* Ausgewählter Auszug
<<<<

Gericht: Bundessozialgericht
Urteil verkündet am 29.08.2007
Aktenzeichen: B 6 KA 35/06 R
Rechtsgebiete: GG, SGB V, EBM-Ä


Vorschriften:

GG Art 3 Abs 1
SGB V § 85 Abs 4 S 2
SGB V F: 22.12.1999 § 85 Abs 4 S 4
SGB V F: 22.12.1999 § 85 Abs 4a S 1
SGB V § 87 Abs 1 S 1
EBM-Ä Nr 860
EBM-Ä Nr 870
EBM-Ä Kap G Abschn IV

Entscheidung wurde am 23.10.2008 korrigiert: die Rechtsgebiete und die Vorschriften wurden geändert, Stichworte und ein amtlicher Leitsatz wurden hinzugefügt
Probatorische Leistungen von Psychotherapeuten müssen nicht in die Punktwertstützung einbezogen werden, die für die zeitgebundenen und genehmigungsbedürftigen Leistungen nach Abschnitt G IV EBM-Ä aF gewährt wird.

>>>>

* Erfasste Daten
<<<<

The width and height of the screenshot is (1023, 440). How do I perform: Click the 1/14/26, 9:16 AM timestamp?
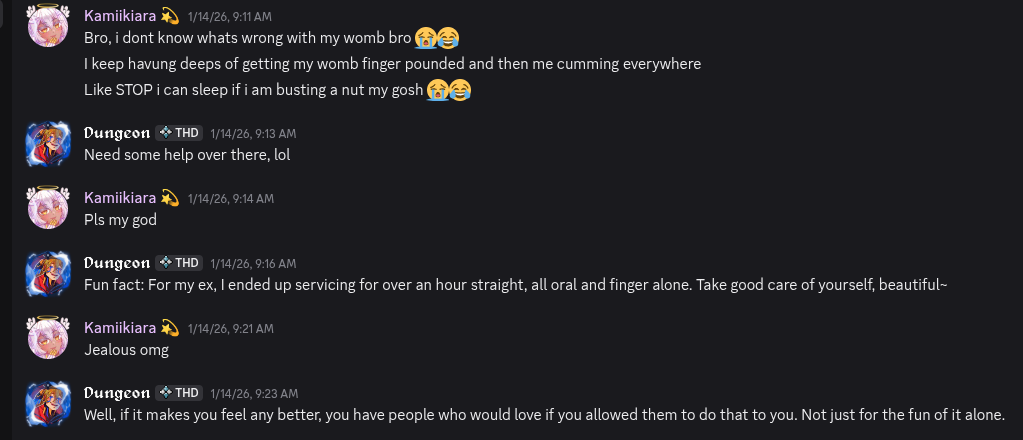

>>>>

* Arbeitsauftrag
Beantworte drei Fragen zum Auszug:
1. Welches Gericht hat das Urteil verkündet?
2. An welchem Datum wurde die Entscheidung korrigiert?
3. Welche Leistungen von Psychotherapeuten müssen nicht in die Punktwertstützung einbezogen werden?
Die Auflistung ist hierfür ohne Belang.

* Lösung zur Aufgabe
1. Das Bundessozialgericht.
2. Am 23.10.2008.
3. Die probatorischen Leistungen.